August 8th, 2018 | 4 min. read

By Jacob Schroeder

Finding joy - image

People tend to become happier as they age. How can that change our perspective on how we live – and manage our money – today?

Arthur Rubinstein was a world-renowned classical pianist from Poland. The New York Times called him one of the greatest pianists of the twentieth century. He gave his debut performance in 1894, when he was just seven years old. An extensive, celebrated career followed, spanning a jaw-dropping eight decades.

As could be expected, Rubinstein’s body started to show signs of aging late in his career. It became harder to maintain a heavy travel schedule and play complex pieces from composers such as Chopin, Debussy and Brahms. With no desire to stop playing, however, Rubinstein instead adjusted to his diminishing skills.
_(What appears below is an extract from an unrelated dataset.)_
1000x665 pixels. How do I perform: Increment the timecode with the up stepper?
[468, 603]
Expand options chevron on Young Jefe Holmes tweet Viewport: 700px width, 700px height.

He started to perform with a more selective list of music, from which he would change up the tempo at certain sections to better conform to his abilities.

By 1976, because of his weakening eyesight, Rubinstein was forced to stop performing, giving his last concert at age 89. But, even then old age couldn’t diminish his lust for life. In fact, at age 93, nearly blind and invalid, he left his wife for another younger woman. “To get to be as old as I am,” Rubinstein said, “one must drink a glass of whiskey every day, smoke a long cigar and chase beautiful girls.”
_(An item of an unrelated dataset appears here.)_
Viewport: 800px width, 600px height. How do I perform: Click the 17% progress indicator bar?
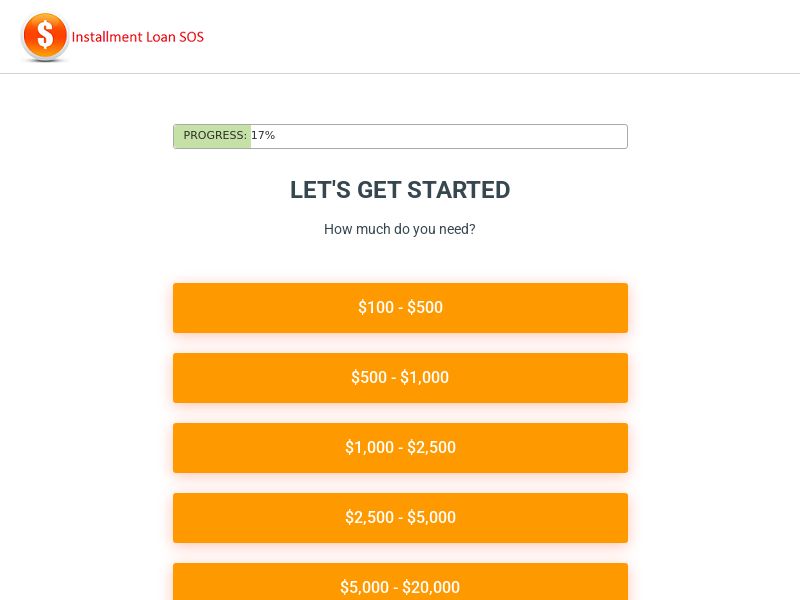click(x=400, y=136)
Rubinstein’s resilience and carefree attitude is an example of how people find joy in growing older.

In a youth-driven culture, there is a pervading cynicism toward growing older. We tend to focus only on the downsides of aging. The stereotypical thought is that you become more miserable and enjoy life less the older you get. That couldn’t be further from the truth. It turns out, you actually become happier with age.

A 2010 study by researchers at Stony Brook University found that Americans age 50 and older were happier overall. Using data from a telephone survey of hundreds of thousands of Americans, their study showed anger steadily declined among people from their 20s through their 70s, with stress plummeting in their 50s.

In a related study, a Stanford psychologist tracked people age 18 to 94 for a decade. As they grew older, they grew happier and became better at keeping their emotions in check.

John Leland, a journalist, came to the same conclusion while spending a year interviewing and interacting with six New York City residents who were ages 85 and older. He documented his experience in the book, Happiness Is a Choice You Make.  

Leland writes, “older people are more content, less anxious or fearful, less afraid of death, more likely to see the good side of things and accept the bad, than young adults.”

So, how exactly do older adults find happiness and peace in the face of continuous loss, both physical and social? How can this wisdom prove useful to middle aged and young adults who often dread the notion of growing older? And, can it change the way we think about preparing for retirement?

Be willing to adapt to changes

A decline in mental and physical capabilities is an inevitable part of growing older. Suddenly you can’t run as fast, names start escaping you, etc.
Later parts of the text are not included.